## MATERIAL PROVIDED
============
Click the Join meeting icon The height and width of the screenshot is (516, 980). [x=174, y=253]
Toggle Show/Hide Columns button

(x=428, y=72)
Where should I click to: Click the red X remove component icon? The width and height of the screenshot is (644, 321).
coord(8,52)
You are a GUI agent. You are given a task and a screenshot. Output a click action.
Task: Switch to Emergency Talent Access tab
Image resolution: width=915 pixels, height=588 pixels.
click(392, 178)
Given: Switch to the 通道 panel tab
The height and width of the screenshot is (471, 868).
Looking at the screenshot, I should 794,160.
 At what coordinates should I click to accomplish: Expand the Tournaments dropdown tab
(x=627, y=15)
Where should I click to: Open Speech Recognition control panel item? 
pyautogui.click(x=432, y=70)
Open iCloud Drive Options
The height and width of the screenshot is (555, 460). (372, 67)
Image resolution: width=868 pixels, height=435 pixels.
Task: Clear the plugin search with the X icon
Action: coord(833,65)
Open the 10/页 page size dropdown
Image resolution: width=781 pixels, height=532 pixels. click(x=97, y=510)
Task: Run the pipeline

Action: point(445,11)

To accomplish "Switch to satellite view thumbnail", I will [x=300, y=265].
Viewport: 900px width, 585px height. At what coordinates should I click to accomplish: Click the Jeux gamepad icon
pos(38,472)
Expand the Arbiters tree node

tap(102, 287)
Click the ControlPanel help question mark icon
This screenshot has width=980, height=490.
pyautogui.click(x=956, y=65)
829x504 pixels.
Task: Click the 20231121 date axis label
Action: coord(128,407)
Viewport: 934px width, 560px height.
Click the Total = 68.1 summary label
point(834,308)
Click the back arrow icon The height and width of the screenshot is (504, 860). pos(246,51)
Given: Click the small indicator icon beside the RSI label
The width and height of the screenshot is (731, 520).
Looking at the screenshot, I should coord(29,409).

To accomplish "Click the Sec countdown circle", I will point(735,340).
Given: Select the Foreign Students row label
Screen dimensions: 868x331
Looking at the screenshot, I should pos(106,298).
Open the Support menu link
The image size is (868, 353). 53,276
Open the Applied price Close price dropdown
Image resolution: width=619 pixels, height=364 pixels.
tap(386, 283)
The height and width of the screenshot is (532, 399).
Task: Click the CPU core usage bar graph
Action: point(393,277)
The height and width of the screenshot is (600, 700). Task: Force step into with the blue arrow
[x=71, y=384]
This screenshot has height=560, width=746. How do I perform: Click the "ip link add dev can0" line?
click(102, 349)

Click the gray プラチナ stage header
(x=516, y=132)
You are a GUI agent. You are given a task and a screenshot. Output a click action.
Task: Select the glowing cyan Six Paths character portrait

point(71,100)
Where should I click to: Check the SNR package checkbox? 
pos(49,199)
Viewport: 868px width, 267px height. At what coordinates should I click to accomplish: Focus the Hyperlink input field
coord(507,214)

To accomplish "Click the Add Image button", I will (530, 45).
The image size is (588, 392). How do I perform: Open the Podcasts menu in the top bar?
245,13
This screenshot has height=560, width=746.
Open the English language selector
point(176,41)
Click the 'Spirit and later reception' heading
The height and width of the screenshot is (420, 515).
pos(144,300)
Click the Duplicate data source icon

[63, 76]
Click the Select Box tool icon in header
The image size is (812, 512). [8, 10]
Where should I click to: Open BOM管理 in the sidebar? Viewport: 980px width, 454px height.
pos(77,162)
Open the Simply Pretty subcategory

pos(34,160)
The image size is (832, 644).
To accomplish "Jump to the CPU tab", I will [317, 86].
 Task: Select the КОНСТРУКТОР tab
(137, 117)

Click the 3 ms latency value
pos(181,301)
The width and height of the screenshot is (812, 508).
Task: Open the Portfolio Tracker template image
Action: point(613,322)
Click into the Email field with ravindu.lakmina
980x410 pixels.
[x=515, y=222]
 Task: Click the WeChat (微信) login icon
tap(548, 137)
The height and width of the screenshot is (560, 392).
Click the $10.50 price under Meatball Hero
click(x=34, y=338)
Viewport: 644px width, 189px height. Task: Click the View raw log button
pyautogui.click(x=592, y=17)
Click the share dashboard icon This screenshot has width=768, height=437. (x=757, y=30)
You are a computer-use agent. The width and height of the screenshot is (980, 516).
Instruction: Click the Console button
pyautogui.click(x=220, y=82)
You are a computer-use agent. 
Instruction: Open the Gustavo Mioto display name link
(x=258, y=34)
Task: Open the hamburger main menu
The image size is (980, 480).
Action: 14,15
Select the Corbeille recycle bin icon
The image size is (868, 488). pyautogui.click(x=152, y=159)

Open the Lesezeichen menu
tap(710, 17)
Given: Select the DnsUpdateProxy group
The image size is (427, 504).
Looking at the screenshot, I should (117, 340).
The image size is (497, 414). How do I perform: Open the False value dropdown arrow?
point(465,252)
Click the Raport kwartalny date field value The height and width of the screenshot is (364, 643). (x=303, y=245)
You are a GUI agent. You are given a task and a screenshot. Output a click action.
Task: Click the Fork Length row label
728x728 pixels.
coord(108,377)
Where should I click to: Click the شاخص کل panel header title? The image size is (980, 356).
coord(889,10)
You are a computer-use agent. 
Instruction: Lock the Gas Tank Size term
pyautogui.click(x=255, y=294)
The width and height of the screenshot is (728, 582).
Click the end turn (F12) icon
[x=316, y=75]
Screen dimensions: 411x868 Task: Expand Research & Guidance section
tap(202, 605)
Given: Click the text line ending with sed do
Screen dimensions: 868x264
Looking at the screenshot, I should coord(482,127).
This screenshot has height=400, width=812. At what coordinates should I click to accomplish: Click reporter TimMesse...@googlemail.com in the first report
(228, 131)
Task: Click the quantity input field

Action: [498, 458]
============
## THE PROBLEM
Transcribe the records above exactly, keeping every line.

## ANSWER
Click the Join meeting icon The height and width of the screenshot is (516, 980). [x=174, y=253]
Toggle Show/Hide Columns button

(x=428, y=72)
Where should I click to: Click the red X remove component icon? The width and height of the screenshot is (644, 321).
coord(8,52)
You are a GUI agent. You are given a task and a screenshot. Output a click action.
Task: Switch to Emergency Talent Access tab
Image resolution: width=915 pixels, height=588 pixels.
click(392, 178)
Given: Switch to the 通道 panel tab
The height and width of the screenshot is (471, 868).
Looking at the screenshot, I should 794,160.
 At what coordinates should I click to accomplish: Expand the Tournaments dropdown tab
(x=627, y=15)
Where should I click to: Open Speech Recognition control panel item? 
pyautogui.click(x=432, y=70)
Open iCloud Drive Options
The height and width of the screenshot is (555, 460). (372, 67)
Image resolution: width=868 pixels, height=435 pixels.
Task: Clear the plugin search with the X icon
Action: coord(833,65)
Open the 10/页 page size dropdown
Image resolution: width=781 pixels, height=532 pixels. click(x=97, y=510)
Task: Run the pipeline

Action: point(445,11)

To accomplish "Switch to satellite view thumbnail", I will [x=300, y=265].
Viewport: 900px width, 585px height. At what coordinates should I click to accomplish: Click the Jeux gamepad icon
pos(38,472)
Expand the Arbiters tree node

tap(102, 287)
Click the ControlPanel help question mark icon
This screenshot has width=980, height=490.
pyautogui.click(x=956, y=65)
829x504 pixels.
Task: Click the 20231121 date axis label
Action: coord(128,407)
Viewport: 934px width, 560px height.
Click the Total = 68.1 summary label
point(834,308)
Click the back arrow icon The height and width of the screenshot is (504, 860). pos(246,51)
Given: Click the small indicator icon beside the RSI label
The width and height of the screenshot is (731, 520).
Looking at the screenshot, I should coord(29,409).

To accomplish "Click the Sec countdown circle", I will point(735,340).
Given: Select the Foreign Students row label
Screen dimensions: 868x331
Looking at the screenshot, I should pos(106,298).
Open the Support menu link
The image size is (868, 353). 53,276
Open the Applied price Close price dropdown
Image resolution: width=619 pixels, height=364 pixels.
tap(386, 283)
The height and width of the screenshot is (532, 399).
Task: Click the CPU core usage bar graph
Action: point(393,277)
The height and width of the screenshot is (600, 700). Task: Force step into with the blue arrow
[x=71, y=384]
This screenshot has height=560, width=746. How do I perform: Click the "ip link add dev can0" line?
click(102, 349)

Click the gray プラチナ stage header
(x=516, y=132)
You are a GUI agent. You are given a task and a screenshot. Output a click action.
Task: Select the glowing cyan Six Paths character portrait

point(71,100)
Where should I click to: Check the SNR package checkbox? 
pos(49,199)
Viewport: 868px width, 267px height. At what coordinates should I click to accomplish: Focus the Hyperlink input field
coord(507,214)

To accomplish "Click the Add Image button", I will (530, 45).
The image size is (588, 392). How do I perform: Open the Podcasts menu in the top bar?
245,13
This screenshot has height=560, width=746.
Open the English language selector
point(176,41)
Click the 'Spirit and later reception' heading
The height and width of the screenshot is (420, 515).
pos(144,300)
Click the Duplicate data source icon

[63, 76]
Click the Select Box tool icon in header
The image size is (812, 512). [8, 10]
Where should I click to: Open BOM管理 in the sidebar? Viewport: 980px width, 454px height.
pos(77,162)
Open the Simply Pretty subcategory

pos(34,160)
The image size is (832, 644).
To accomplish "Jump to the CPU tab", I will [317, 86].
 Task: Select the КОНСТРУКТОР tab
(137, 117)

Click the 3 ms latency value
pos(181,301)
The width and height of the screenshot is (812, 508).
Task: Open the Portfolio Tracker template image
Action: point(613,322)
Click into the Email field with ravindu.lakmina
980x410 pixels.
[x=515, y=222]
 Task: Click the WeChat (微信) login icon
tap(548, 137)
The height and width of the screenshot is (560, 392).
Click the $10.50 price under Meatball Hero
click(x=34, y=338)
Viewport: 644px width, 189px height. Task: Click the View raw log button
pyautogui.click(x=592, y=17)
Click the share dashboard icon This screenshot has width=768, height=437. (x=757, y=30)
You are a computer-use agent. The width and height of the screenshot is (980, 516).
Instruction: Click the Console button
pyautogui.click(x=220, y=82)
You are a computer-use agent. 
Instruction: Open the Gustavo Mioto display name link
(x=258, y=34)
Task: Open the hamburger main menu
The image size is (980, 480).
Action: 14,15
Select the Corbeille recycle bin icon
The image size is (868, 488). pyautogui.click(x=152, y=159)

Open the Lesezeichen menu
tap(710, 17)
Given: Select the DnsUpdateProxy group
The image size is (427, 504).
Looking at the screenshot, I should (117, 340).
The image size is (497, 414). How do I perform: Open the False value dropdown arrow?
point(465,252)
Click the Raport kwartalny date field value The height and width of the screenshot is (364, 643). (x=303, y=245)
You are a GUI agent. You are given a task and a screenshot. Output a click action.
Task: Click the Fork Length row label
728x728 pixels.
coord(108,377)
Where should I click to: Click the شاخص کل panel header title? The image size is (980, 356).
coord(889,10)
You are a computer-use agent. 
Instruction: Lock the Gas Tank Size term
pyautogui.click(x=255, y=294)
The width and height of the screenshot is (728, 582).
Click the end turn (F12) icon
[x=316, y=75]
Screen dimensions: 411x868 Task: Expand Research & Guidance section
tap(202, 605)
Given: Click the text line ending with sed do
Screen dimensions: 868x264
Looking at the screenshot, I should coord(482,127).
This screenshot has height=400, width=812. At what coordinates should I click to accomplish: Click reporter TimMesse...@googlemail.com in the first report
(228, 131)
Task: Click the quantity input field

Action: [498, 458]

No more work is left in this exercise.